Сычужный сделал Шурке знак рукой: мол, докладываться ни к чему. Шурка подошел к столу. Он уже чувствовал, что речь пойдет о каком-то особом задании и что Микола, лежащий в углу, имеет к этому заданию самое непосредственное отношение. Может быть, он здесь как свидетель клятвы, как знамя бесстрашия. Что ж, он, Шурка, готов. Здесь, рядом с убитым Миколой, он готов на все. И он постарается, чтобы эта готовность никуда не исчезла потом. Очень постарается.
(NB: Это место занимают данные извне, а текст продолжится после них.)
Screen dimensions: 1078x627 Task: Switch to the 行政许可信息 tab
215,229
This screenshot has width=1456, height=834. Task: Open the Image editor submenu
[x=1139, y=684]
Шурка знает, что его ум не труслив, что он умеет обуздывать страх усилием воли: смертью не испугаешь. Но плоть его боязлива. Боязнь пули или мучений в плену трепещет в каждом уголке тела, в пальцах, ушах, плечах, каждой клетке. Тело рвется только к одному: жить, жить. И не всегда ум и воля могут поспеть за этим отчаянным желанием. Сычужный, Шурке кажется, понимает. эти опасения, и потому со взглядом начальника разведки Шурка старается не встречаться.

Ну так что же его ждет, что завещал, наказывал ему Микола?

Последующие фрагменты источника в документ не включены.